Where were we? Hypocrite, right. That's where we were going as well as where we got to: if it's really better to live with the dogs in the snow, why didn't he? Why did it matter what his doctor said about his heart? If it's really worse the way we live "down here," in civilization, why is he clinging to it so hard? Why have more of a worse life instead of some of a better one? And if it's not worse, why the hell does he say that it is? If his ending about, "Wahhhh, how can I live without the dooooogs?" is meaningful, why doesn't he show that he made some attempt to live with the dogs and without the Iditarod? Why is he so dumb?

Argh. I think it's just that I have very little patience for claims of some superior primitive lifestyle, especially when the author doesn't even bother justifying why it's superior. I am also rather low on patience for people who claim that some choice is generally superior, do not pursue it, and do not explain why.

But mostly it's the dog thing. He did all sorts of stupid things that put his dogs at risk, and was very lucky nothing happened to them. Then he dropped them like proverbial hot potatoes and whined about how it affected him. A lot of things in both categories seemed totally avoidable with a little thought, planning, or research. Sigh. Bleah.

Karina's last entry commented on Eco-Challenge people not having any clue what they'd gotten in for -- "Have they ever watched the Eco-Challenge?" -- and I felt like Paulsen was the same way with the Iditarod, only with no press coverage swooping in on people who screwed up majorly, and with dogs' lives at risk.
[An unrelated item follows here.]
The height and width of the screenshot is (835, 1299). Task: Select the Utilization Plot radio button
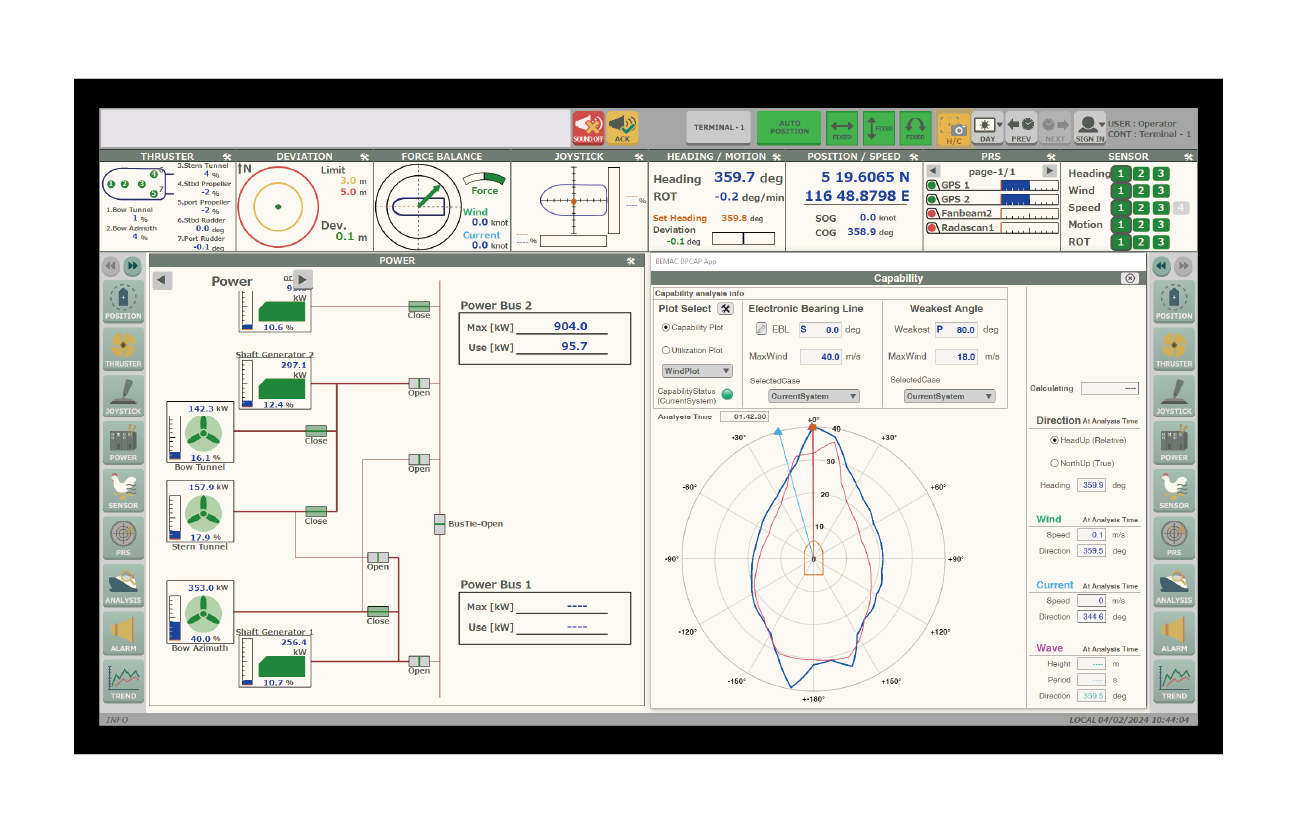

I'll still probably watch some of the Eco-Challenge with Timprov when it comes on in this country, though. It'll be fun. Karina converted me at least a little. And no dogs are harmed in the making of it, as far as I know.

As if to underscore the joys of civilization after reading that Gary Paulsen book, the universe (in the form of its minion, PG&E) gave us a two-hour power outage last night. Not the end of the world, but I do like to have the computer and, you know, lights. Refrigeration. Those little things. Timprov wasn't up yet. Mark and I got out a bunch of candles and sat around the kitchen table reading. I worked a bit on the Not The Moose in my paper journal. We used up two stinky candles from Christmas, so now the kitchen (dining room, living room) still smells like fake vanilla.

I read more slowly by candlelight, it turns out, or maybe it was the whole process: read a few pages. Candle flickers and distracts. Stand up and look at the dark block outside. Crane head to see if any power company truck is visible. Sigh deeply. Mope. Ponder the number of places to go if there was a power outage somewhere civilized. Consider making list of superior options; refrain. Write a few lines in journal. Pour out excess wax from "cup" candles. Wipe spilled wax from kitchen table. Poke at warm wax. Wander down dark hallway with candle on candlestick. Feel like a novel character. Wonder how they managed to make themselves walk slowly all the time so as not to put out the candle or spill wax. Return to kitchen table with candlestick. Read a few more pages. Repeat.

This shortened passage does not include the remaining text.